++++ Brano da leggere
Bonafede cambia idea: “Riportiamo dentro tutti i boss mafiosi”

A seguito delle numerose polemiche sollevate contro il Ministro della Giustizia Alfonso Bonafede riguardo la scarcerazione di numerosi boss criminali legati alle mafie a causa dell’emergenza Coronavirus e alla querelle con il magistrato Nino Di Matteo, il Ministro sembra adesso aver cambiato idea.

Nelle scorse settimane infatti, numerosi boss mafiosi e sottoposti al regime di carcere duro – il cosiddetto 41bis – erano stati scarcerati e posti agli arresti domiciliari a causa dell’emergenza sanitaria causata dal Coronavirus che avrebbe potuto aggravare le loro già gravi patologie pregresse.

Ora stando a quanto riporta in esclusiva “La Repubblica”, Alfonso Bonafede avrebbe deciso, con l’avvento della “Fase 2” di riportare tutti dentro, affermando: “Se il rischio contagio è stato, secondo i magistrati, causa delle scarcerazioni, adesso è il momento di riportare per legge i 41 bis e i detenuti dell’alta sicurezza davanti a quei giudici. La situazione sanitaria è cambiata“.
++++++++
→ Esercizi
[1] Secondo il brano su Bonafede, quale testata riporta in esclusiva la nuova decisione del Ministro?
[2] Elenca tutte le espressioni che, nel brano su Bonafede, compaiono tra virgolette, escluso il titolo.
[3] Trascrivi dal brano su Bonafede il passo compreso tra "A seguito delle" e "gravi patologie pregresse.", estremi inclusi.
++++ Dati
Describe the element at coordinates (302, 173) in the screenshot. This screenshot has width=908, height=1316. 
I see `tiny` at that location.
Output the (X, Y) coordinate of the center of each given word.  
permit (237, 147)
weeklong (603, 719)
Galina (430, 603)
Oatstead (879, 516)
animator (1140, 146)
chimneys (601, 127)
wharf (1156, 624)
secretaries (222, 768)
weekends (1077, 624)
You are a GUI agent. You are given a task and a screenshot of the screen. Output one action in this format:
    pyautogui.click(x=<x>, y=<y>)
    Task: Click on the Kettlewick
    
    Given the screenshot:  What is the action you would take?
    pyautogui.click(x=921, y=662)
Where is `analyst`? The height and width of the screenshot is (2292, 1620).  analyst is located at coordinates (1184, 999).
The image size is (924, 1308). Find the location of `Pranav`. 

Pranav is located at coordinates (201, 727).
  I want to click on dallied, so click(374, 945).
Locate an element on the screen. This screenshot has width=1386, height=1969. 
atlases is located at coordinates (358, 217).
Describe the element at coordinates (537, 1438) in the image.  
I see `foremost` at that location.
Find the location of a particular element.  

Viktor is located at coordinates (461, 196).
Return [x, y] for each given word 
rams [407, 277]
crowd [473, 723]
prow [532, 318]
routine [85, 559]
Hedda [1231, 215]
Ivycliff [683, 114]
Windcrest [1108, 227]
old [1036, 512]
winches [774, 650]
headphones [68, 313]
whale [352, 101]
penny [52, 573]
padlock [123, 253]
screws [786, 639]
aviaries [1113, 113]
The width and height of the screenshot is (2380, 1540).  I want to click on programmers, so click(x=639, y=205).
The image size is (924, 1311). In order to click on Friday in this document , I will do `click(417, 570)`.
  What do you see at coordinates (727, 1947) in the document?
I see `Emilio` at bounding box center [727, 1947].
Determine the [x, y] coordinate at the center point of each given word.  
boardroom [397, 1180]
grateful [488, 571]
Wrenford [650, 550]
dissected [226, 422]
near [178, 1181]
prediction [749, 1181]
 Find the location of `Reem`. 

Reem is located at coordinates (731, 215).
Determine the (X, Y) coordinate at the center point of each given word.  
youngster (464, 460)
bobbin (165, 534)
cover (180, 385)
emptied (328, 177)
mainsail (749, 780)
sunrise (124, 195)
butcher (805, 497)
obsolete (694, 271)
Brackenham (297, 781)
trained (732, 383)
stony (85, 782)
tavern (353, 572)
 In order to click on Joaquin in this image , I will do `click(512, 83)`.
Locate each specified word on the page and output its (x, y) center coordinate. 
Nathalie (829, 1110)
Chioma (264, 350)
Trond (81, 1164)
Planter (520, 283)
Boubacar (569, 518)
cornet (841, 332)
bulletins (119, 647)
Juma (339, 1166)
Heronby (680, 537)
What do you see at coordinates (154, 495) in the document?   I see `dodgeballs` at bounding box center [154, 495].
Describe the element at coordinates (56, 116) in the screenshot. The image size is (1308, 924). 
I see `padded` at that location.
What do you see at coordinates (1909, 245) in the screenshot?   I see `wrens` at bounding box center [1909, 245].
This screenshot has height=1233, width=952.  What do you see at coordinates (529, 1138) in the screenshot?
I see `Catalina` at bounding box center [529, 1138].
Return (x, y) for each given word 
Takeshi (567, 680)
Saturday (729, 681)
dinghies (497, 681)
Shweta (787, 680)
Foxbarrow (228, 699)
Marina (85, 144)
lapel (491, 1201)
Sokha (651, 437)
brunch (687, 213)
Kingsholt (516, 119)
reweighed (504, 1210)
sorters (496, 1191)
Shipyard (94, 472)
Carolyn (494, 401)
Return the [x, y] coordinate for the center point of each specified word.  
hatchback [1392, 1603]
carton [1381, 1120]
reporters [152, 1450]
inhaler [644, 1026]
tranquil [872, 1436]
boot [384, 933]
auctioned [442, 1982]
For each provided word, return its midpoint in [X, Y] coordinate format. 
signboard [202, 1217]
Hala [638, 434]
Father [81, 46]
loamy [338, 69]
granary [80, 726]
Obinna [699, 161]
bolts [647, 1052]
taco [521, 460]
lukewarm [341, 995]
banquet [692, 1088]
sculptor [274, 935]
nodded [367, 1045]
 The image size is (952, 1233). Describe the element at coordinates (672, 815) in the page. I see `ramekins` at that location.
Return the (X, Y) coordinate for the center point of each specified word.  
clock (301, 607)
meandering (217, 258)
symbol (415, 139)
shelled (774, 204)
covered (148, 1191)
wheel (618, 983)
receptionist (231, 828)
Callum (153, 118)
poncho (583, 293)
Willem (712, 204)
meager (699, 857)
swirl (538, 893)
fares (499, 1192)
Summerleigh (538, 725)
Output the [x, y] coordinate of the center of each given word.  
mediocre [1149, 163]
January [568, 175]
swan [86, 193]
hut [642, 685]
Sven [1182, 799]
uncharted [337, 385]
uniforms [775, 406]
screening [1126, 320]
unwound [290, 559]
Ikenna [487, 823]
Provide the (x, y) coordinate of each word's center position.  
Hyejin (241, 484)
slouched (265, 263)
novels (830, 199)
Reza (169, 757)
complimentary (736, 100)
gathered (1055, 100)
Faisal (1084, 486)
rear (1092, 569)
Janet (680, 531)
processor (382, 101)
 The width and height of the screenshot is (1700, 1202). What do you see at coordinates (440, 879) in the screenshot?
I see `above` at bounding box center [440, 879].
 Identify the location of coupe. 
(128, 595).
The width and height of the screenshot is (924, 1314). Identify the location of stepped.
++++++++
→ Soluzioni
[1] La Repubblica.

[2]
- “La Repubblica”
- “Fase 2”
- “Se il rischio contagio è stato, secondo i magistrati, causa delle scarcerazioni, adesso è il momento di riportare per legge i 41 bis e i detenuti dell’alta sicurezza davanti a quei giudici. La situazione sanitaria è cambiata“

[3]
A seguito delle numerose polemiche sollevate contro il Ministro della Giustizia Alfonso Bonafede riguardo la scarcerazione di numerosi boss criminali legati alle mafie a causa dell’emergenza Coronavirus e alla querelle con il magistrato Nino Di Matteo, il Ministro sembra adesso aver cambiato idea.

Nelle scorse settimane infatti, numerosi boss mafiosi e sottoposti al regime di carcere duro – il cosiddetto 41bis – erano stati scarcerati e posti agli arresti domiciliari a causa dell’emergenza sanitaria causata dal Coronavirus che avrebbe potuto aggravare le loro già gravi patologie pregresse.